- Goal of the exercise
Pick every line out of the entries below that has the string "logo", and copy it.

- Input
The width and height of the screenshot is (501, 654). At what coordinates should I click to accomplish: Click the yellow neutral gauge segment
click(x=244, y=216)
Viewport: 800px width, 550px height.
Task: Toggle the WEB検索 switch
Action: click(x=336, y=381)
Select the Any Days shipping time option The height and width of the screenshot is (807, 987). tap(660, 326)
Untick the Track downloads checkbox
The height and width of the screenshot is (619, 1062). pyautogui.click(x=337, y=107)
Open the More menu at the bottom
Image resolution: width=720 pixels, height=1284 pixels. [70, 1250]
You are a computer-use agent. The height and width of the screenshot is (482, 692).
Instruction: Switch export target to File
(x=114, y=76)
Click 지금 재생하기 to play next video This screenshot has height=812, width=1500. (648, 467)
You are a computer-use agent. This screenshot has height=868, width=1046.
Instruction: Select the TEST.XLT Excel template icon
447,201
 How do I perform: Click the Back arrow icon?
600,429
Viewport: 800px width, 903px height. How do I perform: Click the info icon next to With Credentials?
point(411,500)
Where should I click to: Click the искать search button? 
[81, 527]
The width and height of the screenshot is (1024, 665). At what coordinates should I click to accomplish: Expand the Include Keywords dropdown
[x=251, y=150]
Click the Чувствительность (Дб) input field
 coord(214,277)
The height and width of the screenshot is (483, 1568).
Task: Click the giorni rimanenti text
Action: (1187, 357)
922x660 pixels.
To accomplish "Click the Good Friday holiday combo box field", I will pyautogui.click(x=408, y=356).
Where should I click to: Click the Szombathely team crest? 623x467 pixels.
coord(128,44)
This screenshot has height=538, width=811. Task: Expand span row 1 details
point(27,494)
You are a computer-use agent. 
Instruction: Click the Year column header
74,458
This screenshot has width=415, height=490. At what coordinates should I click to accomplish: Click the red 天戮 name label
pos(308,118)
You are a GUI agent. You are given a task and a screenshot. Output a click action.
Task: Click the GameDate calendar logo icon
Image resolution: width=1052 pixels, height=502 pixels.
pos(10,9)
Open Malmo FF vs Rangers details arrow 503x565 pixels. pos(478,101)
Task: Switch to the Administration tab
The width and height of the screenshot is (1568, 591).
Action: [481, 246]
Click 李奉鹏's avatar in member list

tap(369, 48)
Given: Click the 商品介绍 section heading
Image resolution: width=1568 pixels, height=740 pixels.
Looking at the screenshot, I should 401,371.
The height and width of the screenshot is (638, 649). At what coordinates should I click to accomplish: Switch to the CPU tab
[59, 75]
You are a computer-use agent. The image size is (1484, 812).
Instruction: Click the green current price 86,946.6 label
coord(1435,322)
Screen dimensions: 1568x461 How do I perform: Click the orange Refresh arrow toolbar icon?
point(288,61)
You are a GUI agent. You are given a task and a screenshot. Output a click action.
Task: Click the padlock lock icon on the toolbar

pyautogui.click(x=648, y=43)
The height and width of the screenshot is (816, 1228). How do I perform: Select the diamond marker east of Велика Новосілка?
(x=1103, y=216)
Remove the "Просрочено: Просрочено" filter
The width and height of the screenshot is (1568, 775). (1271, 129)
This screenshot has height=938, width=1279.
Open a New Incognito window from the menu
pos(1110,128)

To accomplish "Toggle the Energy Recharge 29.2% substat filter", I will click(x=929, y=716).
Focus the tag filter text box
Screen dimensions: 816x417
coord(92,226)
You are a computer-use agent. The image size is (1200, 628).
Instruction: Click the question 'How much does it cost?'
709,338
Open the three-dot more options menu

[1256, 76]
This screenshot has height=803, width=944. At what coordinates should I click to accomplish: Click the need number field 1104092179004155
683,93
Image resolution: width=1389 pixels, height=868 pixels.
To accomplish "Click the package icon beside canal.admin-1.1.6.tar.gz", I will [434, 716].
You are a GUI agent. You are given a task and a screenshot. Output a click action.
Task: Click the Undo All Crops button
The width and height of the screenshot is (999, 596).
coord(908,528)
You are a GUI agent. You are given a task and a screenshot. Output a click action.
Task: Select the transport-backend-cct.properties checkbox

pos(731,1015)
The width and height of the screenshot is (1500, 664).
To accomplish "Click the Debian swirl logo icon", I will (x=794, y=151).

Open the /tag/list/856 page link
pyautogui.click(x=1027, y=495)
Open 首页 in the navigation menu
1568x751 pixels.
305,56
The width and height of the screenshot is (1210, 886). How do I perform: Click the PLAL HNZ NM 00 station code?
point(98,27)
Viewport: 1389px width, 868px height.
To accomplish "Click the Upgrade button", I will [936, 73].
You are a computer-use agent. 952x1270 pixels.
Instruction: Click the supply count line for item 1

- Answer box
Task: Click the GameDate calendar logo icon
To accomplish "Click the Debian swirl logo icon", I will (x=794, y=151).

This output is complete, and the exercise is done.